Stored data START
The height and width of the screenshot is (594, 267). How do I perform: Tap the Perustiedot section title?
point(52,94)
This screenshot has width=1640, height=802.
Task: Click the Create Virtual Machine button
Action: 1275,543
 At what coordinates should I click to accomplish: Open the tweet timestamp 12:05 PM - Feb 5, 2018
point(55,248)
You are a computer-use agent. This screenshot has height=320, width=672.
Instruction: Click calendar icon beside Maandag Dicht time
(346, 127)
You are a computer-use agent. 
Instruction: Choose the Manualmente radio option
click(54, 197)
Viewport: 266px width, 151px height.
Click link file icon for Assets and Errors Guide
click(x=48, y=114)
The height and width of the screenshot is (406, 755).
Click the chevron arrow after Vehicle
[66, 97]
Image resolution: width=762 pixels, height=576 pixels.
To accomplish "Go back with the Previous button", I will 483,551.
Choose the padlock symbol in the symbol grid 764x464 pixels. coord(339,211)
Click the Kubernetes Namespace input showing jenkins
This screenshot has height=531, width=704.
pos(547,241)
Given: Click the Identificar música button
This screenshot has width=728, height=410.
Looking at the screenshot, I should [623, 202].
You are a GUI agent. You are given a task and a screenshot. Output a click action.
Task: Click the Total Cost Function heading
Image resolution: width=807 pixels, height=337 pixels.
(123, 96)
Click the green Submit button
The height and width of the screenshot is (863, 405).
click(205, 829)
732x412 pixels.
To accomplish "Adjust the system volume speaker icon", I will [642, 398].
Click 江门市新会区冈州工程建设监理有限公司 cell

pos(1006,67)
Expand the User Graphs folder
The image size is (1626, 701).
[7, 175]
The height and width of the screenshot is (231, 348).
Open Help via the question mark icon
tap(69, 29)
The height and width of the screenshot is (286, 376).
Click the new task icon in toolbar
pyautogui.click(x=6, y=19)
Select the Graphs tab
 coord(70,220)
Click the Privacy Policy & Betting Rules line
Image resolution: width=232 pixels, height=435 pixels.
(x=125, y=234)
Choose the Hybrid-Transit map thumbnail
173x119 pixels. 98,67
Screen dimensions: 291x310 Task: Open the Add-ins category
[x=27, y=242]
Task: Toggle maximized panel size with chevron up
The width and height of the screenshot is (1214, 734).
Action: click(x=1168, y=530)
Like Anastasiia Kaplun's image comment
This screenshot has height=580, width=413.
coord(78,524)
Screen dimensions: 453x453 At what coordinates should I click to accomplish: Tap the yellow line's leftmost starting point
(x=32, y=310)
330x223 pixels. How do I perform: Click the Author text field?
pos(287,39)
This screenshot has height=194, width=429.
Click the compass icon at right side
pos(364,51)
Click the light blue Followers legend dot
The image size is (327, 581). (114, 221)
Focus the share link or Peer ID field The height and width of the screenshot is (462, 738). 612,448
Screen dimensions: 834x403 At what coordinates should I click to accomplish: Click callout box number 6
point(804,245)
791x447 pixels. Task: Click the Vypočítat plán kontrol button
Stored data END
• **Task objective**
Copy only the entries from the first line to the line with "Given: Click the Identificar música button", each exactly as it appears.

• **Result for this task**
The height and width of the screenshot is (594, 267). How do I perform: Tap the Perustiedot section title?
point(52,94)
This screenshot has width=1640, height=802.
Task: Click the Create Virtual Machine button
Action: 1275,543
 At what coordinates should I click to accomplish: Open the tweet timestamp 12:05 PM - Feb 5, 2018
point(55,248)
You are a computer-use agent. This screenshot has height=320, width=672.
Instruction: Click calendar icon beside Maandag Dicht time
(346, 127)
You are a computer-use agent. 
Instruction: Choose the Manualmente radio option
click(54, 197)
Viewport: 266px width, 151px height.
Click link file icon for Assets and Errors Guide
click(x=48, y=114)
The height and width of the screenshot is (406, 755).
Click the chevron arrow after Vehicle
[66, 97]
Image resolution: width=762 pixels, height=576 pixels.
To accomplish "Go back with the Previous button", I will 483,551.
Choose the padlock symbol in the symbol grid 764x464 pixels. coord(339,211)
Click the Kubernetes Namespace input showing jenkins
This screenshot has height=531, width=704.
pos(547,241)
Given: Click the Identificar música button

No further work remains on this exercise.